La dernière défaite en date, dimanche face au FC Volendam (2-1), a encore accentué le malaise. Un revers de plus qui pèse sur les têtes et nourrit les remises en question. « Quand on perd ce genre de matchs, je me remets en question, car je dois prendre mes responsabilités et être un leader dans ces moments-là », confie Haller. « En même temps, je suis très concentré sur mon propre jeu, et il est difficile de concilier ces deux aspects. »
À 30 ans, l’ancien buteur de l’Ajax et du Borussia Dortmund se retrouve à un carrefour. Porté par une carrière déjà bien remplie, il doit désormais aider un collectif en manque de repères à se relancer. Un défi d’autant plus complexe que le vestiaire est jeune et en quête de confiance. « Je pense que c’est difficile pour les garçons aussi. La majeure partie de ma carrière est derrière moi, mais la leur est encore devant eux », observe-t-il. « C’est pourquoi j’espère que nous retrouverons bientôt le chemin de la victoire. » Au-delà de l’instant présent, l’enjeu, pour lui, est de rebondir rapidement pour aborder au mieux les prochaines échéances et éviter que la saison ne s’enlise. Aussi bien pour Haller que pour le FC Utrecht, il s’agit de transformer cette période de doute en point de départ, et non en frein durable.
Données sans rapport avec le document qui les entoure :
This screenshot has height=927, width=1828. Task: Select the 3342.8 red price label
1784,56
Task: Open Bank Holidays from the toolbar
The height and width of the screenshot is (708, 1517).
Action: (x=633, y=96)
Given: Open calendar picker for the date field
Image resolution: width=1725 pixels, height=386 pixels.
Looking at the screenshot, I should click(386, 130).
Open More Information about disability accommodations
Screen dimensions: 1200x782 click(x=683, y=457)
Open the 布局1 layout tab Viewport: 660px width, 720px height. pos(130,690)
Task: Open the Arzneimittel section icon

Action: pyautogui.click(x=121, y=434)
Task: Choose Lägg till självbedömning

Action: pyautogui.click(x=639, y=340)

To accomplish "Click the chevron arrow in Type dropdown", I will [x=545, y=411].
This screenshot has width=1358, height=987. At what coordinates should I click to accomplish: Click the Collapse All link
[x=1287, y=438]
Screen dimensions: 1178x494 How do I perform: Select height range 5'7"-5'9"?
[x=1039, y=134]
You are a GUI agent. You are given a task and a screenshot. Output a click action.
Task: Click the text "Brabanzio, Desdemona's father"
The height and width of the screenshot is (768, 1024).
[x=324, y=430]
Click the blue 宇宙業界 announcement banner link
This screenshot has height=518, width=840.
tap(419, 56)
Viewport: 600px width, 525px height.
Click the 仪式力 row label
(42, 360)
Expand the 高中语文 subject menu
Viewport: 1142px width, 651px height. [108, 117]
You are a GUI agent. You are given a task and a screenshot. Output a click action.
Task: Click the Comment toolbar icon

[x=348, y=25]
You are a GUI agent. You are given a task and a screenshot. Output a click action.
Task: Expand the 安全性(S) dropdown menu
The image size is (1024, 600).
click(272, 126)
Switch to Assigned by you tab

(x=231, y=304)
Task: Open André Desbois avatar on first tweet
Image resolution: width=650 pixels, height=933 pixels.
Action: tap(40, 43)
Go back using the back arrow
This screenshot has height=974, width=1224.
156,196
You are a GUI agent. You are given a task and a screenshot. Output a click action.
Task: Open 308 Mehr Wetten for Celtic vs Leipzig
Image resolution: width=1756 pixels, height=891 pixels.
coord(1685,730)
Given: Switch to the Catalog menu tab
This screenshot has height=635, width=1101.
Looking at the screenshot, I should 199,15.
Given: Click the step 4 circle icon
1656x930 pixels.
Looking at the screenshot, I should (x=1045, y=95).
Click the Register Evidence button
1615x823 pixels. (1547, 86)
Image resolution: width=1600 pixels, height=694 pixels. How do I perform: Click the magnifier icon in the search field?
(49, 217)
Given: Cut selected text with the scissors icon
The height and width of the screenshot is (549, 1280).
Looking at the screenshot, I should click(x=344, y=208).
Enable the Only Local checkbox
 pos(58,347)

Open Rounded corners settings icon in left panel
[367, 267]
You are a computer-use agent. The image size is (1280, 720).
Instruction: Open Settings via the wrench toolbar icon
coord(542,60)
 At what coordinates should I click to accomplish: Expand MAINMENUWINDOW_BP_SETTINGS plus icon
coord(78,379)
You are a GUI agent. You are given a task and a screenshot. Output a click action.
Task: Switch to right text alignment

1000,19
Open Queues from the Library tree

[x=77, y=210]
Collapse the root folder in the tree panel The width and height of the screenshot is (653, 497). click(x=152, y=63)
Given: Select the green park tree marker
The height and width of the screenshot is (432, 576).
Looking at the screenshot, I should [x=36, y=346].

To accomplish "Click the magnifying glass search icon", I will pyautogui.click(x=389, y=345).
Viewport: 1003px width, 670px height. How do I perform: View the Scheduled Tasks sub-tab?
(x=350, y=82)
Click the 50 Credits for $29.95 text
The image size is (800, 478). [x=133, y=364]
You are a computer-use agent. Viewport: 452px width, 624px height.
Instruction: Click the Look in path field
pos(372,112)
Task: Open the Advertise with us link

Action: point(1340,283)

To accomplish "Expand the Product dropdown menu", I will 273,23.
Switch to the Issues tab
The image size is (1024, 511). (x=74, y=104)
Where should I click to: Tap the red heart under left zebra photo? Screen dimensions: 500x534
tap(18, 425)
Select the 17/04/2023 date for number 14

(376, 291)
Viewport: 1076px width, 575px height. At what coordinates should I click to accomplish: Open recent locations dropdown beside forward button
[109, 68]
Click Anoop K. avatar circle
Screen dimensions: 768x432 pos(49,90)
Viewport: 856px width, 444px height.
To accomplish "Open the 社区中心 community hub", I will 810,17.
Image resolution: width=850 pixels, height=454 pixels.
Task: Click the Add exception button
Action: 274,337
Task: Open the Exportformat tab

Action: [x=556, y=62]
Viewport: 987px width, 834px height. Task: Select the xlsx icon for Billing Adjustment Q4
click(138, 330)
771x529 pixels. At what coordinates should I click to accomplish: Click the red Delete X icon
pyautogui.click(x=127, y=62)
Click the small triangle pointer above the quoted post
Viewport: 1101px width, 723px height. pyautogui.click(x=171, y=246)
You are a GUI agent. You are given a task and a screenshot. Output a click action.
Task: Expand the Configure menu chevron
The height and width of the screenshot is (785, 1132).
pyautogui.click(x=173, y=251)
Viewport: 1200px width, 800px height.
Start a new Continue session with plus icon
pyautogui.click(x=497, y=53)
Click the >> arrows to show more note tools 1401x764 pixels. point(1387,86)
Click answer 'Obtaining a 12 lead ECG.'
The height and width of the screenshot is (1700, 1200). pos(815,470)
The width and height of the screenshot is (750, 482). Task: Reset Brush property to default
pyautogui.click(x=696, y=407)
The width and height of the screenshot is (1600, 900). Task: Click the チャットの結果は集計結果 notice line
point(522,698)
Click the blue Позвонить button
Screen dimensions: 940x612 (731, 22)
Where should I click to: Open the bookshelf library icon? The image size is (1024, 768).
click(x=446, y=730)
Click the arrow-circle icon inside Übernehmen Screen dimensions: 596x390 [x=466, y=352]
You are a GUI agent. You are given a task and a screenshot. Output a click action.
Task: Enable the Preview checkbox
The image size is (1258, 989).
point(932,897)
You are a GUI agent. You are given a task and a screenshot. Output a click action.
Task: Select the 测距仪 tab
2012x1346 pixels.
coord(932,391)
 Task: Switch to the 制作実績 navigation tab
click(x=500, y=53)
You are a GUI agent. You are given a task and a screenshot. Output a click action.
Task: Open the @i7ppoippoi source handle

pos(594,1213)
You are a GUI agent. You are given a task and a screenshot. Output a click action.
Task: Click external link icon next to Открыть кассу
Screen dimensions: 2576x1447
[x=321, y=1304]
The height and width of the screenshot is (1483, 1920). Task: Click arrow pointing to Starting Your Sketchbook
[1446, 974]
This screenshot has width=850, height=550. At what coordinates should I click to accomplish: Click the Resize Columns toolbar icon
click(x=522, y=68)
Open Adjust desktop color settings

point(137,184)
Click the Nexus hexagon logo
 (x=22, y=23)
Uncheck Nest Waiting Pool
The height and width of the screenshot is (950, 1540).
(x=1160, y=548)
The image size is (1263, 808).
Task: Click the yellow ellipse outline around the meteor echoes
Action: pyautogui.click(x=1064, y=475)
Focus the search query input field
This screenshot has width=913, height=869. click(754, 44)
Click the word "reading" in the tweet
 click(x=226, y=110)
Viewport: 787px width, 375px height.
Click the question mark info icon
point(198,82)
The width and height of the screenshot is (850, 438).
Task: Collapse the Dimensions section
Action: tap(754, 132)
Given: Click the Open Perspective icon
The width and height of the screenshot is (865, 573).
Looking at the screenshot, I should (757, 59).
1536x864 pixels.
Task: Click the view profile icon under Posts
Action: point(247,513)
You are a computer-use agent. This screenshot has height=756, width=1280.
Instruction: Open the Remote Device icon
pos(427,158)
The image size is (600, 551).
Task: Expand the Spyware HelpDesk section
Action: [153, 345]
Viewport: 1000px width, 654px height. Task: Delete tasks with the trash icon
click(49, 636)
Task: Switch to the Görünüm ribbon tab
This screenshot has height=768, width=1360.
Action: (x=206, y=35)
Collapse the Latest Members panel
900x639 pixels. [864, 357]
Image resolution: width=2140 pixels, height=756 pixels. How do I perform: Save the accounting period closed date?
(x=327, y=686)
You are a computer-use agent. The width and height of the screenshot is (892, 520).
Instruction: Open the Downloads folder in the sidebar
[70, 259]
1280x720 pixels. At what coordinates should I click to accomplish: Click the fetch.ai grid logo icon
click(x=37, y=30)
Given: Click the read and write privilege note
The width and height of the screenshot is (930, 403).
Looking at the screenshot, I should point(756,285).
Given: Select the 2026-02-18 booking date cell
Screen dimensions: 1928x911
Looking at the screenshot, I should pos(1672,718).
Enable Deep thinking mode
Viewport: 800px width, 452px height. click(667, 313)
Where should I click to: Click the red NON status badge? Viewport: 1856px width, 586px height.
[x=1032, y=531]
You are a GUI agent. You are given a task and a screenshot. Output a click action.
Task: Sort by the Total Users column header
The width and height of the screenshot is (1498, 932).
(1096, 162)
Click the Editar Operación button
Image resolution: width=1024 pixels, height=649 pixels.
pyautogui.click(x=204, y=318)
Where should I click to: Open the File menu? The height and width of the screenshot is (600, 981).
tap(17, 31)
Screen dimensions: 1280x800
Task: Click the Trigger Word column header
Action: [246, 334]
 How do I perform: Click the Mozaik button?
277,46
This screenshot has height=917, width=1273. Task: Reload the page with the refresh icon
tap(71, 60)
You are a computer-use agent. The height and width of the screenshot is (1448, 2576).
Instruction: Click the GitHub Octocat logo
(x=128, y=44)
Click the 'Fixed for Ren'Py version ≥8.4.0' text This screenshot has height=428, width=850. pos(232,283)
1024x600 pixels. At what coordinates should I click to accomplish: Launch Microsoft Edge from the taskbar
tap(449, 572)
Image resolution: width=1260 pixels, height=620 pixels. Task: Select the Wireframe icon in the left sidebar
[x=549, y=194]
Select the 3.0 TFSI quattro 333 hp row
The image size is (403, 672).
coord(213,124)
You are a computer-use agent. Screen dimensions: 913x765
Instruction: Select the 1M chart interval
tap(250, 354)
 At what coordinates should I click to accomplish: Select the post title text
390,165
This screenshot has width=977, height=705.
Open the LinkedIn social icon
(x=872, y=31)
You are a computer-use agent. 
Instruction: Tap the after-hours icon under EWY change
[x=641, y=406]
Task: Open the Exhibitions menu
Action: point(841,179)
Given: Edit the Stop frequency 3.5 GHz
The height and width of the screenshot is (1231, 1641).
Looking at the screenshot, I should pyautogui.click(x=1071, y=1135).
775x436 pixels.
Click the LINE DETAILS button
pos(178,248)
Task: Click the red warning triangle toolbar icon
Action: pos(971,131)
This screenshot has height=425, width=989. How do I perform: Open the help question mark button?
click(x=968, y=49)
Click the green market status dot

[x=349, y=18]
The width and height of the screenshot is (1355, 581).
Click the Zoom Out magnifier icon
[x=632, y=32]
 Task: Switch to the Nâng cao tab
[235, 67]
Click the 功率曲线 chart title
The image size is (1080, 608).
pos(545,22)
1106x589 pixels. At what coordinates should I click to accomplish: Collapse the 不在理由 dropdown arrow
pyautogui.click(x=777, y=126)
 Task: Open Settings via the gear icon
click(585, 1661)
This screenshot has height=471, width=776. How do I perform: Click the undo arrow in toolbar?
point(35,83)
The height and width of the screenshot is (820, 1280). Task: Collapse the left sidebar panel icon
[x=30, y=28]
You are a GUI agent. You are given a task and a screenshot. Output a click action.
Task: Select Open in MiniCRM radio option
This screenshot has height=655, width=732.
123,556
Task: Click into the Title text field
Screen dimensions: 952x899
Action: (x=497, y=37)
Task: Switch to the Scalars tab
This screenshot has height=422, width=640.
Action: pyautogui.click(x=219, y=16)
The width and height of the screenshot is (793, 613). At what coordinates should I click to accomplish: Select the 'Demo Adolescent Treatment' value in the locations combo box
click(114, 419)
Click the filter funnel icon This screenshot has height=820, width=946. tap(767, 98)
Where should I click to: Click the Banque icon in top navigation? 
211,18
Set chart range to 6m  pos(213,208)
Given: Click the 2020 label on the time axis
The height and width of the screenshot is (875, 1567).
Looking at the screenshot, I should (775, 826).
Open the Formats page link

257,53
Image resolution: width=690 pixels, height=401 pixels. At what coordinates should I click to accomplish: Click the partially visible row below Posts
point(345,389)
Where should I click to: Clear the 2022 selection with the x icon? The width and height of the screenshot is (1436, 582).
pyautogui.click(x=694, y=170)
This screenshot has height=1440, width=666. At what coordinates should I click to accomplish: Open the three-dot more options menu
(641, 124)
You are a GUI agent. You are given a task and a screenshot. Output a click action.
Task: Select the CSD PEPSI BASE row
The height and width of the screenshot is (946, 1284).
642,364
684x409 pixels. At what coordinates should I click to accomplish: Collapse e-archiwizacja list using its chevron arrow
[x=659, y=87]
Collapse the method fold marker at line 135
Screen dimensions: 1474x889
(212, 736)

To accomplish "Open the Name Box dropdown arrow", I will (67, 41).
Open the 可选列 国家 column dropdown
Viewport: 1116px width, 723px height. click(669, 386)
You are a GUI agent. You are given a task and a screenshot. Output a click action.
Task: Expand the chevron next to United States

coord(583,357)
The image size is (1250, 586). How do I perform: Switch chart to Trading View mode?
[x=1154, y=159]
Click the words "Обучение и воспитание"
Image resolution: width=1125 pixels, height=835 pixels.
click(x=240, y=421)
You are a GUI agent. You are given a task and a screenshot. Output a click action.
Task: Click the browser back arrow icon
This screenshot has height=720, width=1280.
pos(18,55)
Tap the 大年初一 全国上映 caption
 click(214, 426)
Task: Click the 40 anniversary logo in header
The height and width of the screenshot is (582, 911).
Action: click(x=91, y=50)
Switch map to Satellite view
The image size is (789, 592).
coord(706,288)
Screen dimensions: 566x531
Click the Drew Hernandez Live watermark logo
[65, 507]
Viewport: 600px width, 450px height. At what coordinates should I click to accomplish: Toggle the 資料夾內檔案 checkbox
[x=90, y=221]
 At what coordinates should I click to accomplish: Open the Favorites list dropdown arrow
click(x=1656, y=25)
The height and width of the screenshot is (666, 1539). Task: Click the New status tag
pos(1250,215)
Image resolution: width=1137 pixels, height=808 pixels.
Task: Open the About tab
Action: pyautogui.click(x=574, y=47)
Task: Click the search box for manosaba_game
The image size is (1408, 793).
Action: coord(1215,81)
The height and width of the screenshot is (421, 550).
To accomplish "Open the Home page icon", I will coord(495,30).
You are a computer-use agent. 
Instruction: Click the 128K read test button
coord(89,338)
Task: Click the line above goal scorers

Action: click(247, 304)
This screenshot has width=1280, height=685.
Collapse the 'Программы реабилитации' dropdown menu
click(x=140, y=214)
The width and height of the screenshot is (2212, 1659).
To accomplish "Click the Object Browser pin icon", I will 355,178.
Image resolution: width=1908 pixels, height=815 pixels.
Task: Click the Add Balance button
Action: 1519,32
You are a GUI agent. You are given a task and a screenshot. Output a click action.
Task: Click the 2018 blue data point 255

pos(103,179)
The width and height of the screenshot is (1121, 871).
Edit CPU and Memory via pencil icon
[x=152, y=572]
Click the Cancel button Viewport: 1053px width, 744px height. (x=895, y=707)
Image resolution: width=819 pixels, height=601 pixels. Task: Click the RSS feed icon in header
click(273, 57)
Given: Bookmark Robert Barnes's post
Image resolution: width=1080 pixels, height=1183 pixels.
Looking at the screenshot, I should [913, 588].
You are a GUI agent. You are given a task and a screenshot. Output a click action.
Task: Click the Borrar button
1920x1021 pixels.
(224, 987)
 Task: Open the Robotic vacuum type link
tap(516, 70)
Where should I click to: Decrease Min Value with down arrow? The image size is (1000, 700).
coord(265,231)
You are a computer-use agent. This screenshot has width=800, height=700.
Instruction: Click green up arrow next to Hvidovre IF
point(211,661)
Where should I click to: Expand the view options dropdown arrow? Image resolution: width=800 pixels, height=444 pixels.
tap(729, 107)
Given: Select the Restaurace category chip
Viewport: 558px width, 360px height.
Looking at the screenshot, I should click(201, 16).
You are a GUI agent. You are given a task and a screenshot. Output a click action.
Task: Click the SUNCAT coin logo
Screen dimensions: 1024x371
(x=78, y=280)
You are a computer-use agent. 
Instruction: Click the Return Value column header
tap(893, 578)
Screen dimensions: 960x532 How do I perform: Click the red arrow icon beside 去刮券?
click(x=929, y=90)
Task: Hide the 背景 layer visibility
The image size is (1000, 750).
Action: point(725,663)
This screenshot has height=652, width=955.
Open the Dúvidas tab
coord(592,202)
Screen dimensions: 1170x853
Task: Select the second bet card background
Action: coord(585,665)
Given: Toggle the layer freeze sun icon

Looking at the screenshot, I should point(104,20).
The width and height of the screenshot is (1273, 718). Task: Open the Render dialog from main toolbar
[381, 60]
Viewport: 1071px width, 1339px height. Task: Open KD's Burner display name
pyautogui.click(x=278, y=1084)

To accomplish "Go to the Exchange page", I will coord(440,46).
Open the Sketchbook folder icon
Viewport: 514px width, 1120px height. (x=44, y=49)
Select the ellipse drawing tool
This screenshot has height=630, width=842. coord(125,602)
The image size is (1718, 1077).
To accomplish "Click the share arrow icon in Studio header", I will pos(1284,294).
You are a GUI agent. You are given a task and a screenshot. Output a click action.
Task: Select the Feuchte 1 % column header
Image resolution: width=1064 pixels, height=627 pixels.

Champion d’Afrique en 2024 avec la Côte d’Ivoire, buteur décisif en finale, Haller n’a en revanche pas pu défendre son titre lors de la Can 2025 au Maroc, où les Éléphants ont été éliminés en quarts de finale. Un rappel que, malgré les succès passés, l’exigence reste la même : avancer, rebondir et répondre présent dans les moments clés.